## PASSAGE PROVIDED
Skip to main content
Product Deep Dive

Inside the SOAR-V Pipeline, Part 4: The Verification Scoring Module

Admin Admin
2/6/2026
Inside the SOAR-V Pipeline, Part 4: The Verification Scoring Module — From Raw Data to Trust You Can Measure

 

This is Part 4 of our series on the SOAR-V verification pipeline. The Claim Extraction Engine finds every verifiable claim. The Citation Resolution Service retrieves source content. The Content Grounding Analyzer evaluates each claim through three stages. Now we need to make sense of all that data.

 

A deep research report might contain 25 claims, each with three CGA stage scores, a source quality rating, and a corroboration count. That's over 100 individual data points. A user looking at the report doesn't want 100 data points. They want one clear answer: Can I trust this report?

 

That's the Verification Scoring Module's job.

 

What Is the Verification Scoring Module?

 

The VSM takes the raw output from the CGA — individual stage scores for every claim — and transforms it into two things users actually need: a per-claim Verification Score and an overall report-level Verification Score.

 

The per-claim score tells you how well an individual assertion is supported by evidence. The report-level score tells you how trustworthy the report is as a whole. Both are expressed as numbers between 0 and 1, and both are designed to be meaningful, comparable, and transparent.

 

This isn't a black-box confidence number. Every score can be decomposed into its components. Users can see exactly which factors pulled a score up or dragged it down. The VSM is an open formula, not a hidden algorithm.

 

The Claim-Level Formula

 

Each claim that passes all three CGA stages receives a composite Verification Score calculated from four weighted components:

 

VS = (Source Quality × 0.25) + (Grounding Strength × 0.35) + (Fidelity Score × 0.25) + (Corroboration Bonus × 0.15)

 

Let's break each component down.

 

Source Quality (Weight: 25%)

 

Not all sources are created equal. A statistic from a peer-reviewed journal carries more weight than one from a company blog post. A regulatory filing is more authoritative than a news article summarizing that filing.

 

Source Quality is the source's RSI (Reliability Source Index) composite score, which evaluates five dimensions:

 

Authority (25%): Publisher reputation, author credentials, peer review status. A Nature publication scores higher than a Medium blog post.
Recency (20%): How current the source is relative to the claim's domain. Technology sources decay faster than legal sources — a 2023 tech benchmark is dated; a 2023 Supreme Court ruling is still current.
Methodology (20%): For research-based sources, the quality of research design, sample size, and statistical rigor. An n=10,000 survey outscores an n=50 survey.
Corroboration (20%): How many other sources in the research corpus support similar findings. A data point confirmed by three independent sources scores higher than one found in a single report.
Relevance (15%): Semantic similarity between the source's overall content and the research question. A source specifically about the topic at hand outscores one that mentions it tangentially.

## DATASET ROWS
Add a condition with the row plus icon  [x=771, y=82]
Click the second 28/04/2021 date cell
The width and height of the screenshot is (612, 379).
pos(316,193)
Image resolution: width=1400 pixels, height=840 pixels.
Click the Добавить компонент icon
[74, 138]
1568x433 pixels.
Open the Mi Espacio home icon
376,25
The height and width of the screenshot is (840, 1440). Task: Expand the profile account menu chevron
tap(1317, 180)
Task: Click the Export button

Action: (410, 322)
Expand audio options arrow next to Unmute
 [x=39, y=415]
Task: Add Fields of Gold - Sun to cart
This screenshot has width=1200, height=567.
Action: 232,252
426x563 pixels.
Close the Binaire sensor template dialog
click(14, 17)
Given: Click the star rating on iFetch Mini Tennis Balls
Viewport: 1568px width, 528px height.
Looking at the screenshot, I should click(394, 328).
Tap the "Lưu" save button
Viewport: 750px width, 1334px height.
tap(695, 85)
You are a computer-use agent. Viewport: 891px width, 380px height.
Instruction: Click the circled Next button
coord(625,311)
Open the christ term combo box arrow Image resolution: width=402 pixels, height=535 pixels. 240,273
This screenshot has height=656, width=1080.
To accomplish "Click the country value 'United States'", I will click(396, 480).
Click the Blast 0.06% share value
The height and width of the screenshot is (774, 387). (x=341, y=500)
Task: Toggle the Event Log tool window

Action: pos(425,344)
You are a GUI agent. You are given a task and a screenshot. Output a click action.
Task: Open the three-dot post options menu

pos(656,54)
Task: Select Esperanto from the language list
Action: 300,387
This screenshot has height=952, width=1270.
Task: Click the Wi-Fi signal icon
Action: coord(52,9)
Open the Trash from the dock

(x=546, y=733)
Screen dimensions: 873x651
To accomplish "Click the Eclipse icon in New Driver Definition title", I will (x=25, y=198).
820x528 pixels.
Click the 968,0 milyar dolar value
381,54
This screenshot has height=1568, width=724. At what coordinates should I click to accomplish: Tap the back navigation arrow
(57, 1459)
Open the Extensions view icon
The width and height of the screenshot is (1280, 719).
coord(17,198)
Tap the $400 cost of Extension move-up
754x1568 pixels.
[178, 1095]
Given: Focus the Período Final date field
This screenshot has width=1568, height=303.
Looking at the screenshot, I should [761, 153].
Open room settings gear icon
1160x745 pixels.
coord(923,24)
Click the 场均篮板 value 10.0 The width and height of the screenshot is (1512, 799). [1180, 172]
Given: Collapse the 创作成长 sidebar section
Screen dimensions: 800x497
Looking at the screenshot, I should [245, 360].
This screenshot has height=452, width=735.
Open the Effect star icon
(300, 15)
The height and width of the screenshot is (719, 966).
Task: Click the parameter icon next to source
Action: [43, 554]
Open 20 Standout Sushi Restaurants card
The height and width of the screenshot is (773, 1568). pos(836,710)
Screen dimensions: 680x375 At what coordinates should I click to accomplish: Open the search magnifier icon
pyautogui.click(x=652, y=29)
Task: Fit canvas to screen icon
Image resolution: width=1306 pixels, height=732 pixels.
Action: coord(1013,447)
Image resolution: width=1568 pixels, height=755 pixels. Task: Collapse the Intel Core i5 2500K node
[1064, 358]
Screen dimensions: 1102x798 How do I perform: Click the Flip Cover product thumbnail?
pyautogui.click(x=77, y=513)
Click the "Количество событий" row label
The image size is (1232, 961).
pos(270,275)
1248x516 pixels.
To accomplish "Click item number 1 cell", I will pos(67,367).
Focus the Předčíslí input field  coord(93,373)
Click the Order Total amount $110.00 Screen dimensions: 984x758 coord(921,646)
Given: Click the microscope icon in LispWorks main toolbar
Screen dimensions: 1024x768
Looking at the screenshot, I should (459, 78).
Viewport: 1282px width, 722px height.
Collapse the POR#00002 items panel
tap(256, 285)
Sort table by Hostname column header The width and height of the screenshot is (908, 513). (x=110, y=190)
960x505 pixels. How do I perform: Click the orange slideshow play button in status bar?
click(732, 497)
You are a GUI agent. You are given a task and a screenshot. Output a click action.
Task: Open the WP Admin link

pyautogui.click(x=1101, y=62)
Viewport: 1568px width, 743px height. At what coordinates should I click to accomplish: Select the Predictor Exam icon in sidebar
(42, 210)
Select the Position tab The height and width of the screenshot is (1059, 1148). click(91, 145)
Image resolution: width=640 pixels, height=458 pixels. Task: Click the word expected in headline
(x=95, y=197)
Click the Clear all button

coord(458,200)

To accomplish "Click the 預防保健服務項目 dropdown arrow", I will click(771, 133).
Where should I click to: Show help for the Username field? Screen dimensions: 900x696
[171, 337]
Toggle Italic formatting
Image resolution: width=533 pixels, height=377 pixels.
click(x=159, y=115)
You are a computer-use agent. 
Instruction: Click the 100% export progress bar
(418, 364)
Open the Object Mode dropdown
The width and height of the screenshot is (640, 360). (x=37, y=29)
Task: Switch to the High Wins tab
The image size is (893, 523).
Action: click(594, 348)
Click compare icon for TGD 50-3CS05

## TASKS FOR THIS EXERCISE
1) Please reproduce the SOAR-V scoring article starting at "Recency (20%): How" and ending at "is still current.", updating "dated" to "outdated".
2) In the SOAR-V scoring article's claim-level formula, what weight is given to Grounding Strength?

## PER-TASK OUTPUTS
1)
Recency (20%): How current the source is relative to the claim's domain. Technology sources decay faster than legal sources — a 2023 tech benchmark is outdated; a 2023 Supreme Court ruling is still current.

2) 0.35